1. The "Family" category has the highest number of apps, indicating that it is the most prevalent category in the dataset.
2. The "Game" category is the second highest, followed by "Tools," "Medical," and "Business."
3. These insights provide an understanding of the distribution of app categories and can inform decision-making related to app development, marketing, and investment in specific categories.

##### 3. Will the gained insights help creating a positive business impact? 
Are there any insights that lead to negative growth? Justify with specific reason.

**The gained insights** can help create a positive business impact. By understanding the top categories with the highest number of apps, businesses can make informed decisions related to app development, marketing strategies, and investment. They can focus their efforts on popular categories like "Family" and "Games" to target a larger user base and potentially increase their app downloads and revenue.

**Regarding negative growth,** the insights themselves do not directly indicate any negative impact. However, if the analysis reveals a high concentration of apps in specific categories, it may lead to increased competition and saturation within those categories.
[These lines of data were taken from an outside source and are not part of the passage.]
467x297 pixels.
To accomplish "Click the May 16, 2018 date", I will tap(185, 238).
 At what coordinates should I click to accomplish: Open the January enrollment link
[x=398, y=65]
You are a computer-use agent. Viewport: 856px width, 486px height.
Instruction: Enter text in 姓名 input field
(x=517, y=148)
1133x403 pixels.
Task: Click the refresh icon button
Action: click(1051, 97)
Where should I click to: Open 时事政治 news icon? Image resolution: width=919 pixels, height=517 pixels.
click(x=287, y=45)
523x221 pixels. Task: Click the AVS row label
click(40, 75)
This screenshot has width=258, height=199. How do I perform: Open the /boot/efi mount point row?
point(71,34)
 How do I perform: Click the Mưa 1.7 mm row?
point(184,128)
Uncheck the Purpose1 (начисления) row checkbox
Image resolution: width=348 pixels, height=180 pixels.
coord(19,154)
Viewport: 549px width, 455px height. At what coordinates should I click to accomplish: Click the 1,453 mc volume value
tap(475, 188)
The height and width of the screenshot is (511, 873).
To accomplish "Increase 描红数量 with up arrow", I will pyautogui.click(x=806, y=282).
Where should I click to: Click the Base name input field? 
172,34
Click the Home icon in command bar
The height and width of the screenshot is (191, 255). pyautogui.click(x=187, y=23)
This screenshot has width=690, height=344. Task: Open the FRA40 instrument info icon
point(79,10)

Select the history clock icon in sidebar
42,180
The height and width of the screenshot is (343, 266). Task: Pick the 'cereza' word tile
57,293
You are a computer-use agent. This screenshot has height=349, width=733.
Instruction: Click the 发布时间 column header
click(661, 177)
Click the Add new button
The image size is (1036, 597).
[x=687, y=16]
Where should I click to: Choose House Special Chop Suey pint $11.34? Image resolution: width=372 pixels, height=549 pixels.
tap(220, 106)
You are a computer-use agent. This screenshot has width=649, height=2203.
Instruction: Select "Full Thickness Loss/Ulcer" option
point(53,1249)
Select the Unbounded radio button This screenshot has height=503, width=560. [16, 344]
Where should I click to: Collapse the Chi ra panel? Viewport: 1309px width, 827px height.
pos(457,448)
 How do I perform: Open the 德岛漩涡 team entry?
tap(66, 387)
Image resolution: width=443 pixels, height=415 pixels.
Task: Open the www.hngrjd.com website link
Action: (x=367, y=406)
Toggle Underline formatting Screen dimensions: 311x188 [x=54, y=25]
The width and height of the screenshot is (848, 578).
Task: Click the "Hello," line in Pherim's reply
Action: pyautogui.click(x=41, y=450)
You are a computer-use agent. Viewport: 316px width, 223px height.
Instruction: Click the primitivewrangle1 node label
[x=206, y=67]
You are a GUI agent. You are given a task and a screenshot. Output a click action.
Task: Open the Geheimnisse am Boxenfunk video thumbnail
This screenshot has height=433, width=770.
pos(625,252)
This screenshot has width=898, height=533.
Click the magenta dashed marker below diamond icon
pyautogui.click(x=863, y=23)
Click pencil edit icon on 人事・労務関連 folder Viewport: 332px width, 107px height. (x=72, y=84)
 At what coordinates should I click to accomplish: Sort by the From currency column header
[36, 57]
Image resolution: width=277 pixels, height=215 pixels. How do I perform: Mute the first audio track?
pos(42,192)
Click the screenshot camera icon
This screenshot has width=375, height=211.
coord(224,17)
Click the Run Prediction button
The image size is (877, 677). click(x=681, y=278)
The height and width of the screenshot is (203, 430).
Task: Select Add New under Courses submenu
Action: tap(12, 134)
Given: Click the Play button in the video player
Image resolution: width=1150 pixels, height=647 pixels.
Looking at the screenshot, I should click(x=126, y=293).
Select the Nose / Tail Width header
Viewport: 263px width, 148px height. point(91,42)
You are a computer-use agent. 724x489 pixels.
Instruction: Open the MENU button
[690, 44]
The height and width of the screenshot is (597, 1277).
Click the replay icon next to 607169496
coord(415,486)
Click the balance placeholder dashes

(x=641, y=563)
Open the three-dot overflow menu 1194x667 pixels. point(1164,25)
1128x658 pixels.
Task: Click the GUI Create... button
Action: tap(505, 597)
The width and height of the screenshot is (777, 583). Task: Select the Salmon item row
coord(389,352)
This intense competition can make it challenging for new or existing apps to stand out and gain significant market share, potentially resulting in negative growth for individual apps within those crowded categories.

#### Chart - 2 Donut Chart

In [None]:
# Chart - 2 visualization code
sentiment_distribution = user_review['Sentiment'].value_counts()
explode = (0.03)
fig = px.pie(sentiment_distribution, values=sentiment_distribution.values, names=sentiment_distribution.index,hole=0.4)
fig.update_layout(title='Sentiment Distribution in User Reviews')
fig.update_layout(width=800, height=600)
fig.update_traces(rotation=90,pull = explode)
fig.show(renderer="colab")

##### 1. Why did you pick the specific chart?

I picked the **Donut Chart** because it is a good way to visualize the distribution of data into categories. The pie chart shows the relative size of each category, and it is easy to see which category is the largest. The pie chart is also a good choice for this data because there are only a few categories. If there were more categories, it might be better to use a different type of chart, such as a bar chart or a line chart.

##### 2. What is/are the insight(s) found from the chart?

* The majority of user reviews are positive.
* There is a small number of user reviews that are negative.
* There are an even smaller number of user reviews that are neutral.

This information can be used to understand how users feel about a product or service. For example, if a company is trying to improve its customer satisfaction, it can focus on the areas where users are giving negative feedback.

##### 3. Will the gained insights help creating a positive business impact? 
Are there any insights that lead to negative growth? Justify with specific reason.

**The gained insights** can help create a positive business impact. By understanding how users feel about a product or service, a company can identify areas where it can improve. For example, if a company is getting a lot of negative feedback about its customer service, it can focus on improving its customer service policies and procedures. This can lead to increased customer satisfaction, which can lead to increased sales and revenue.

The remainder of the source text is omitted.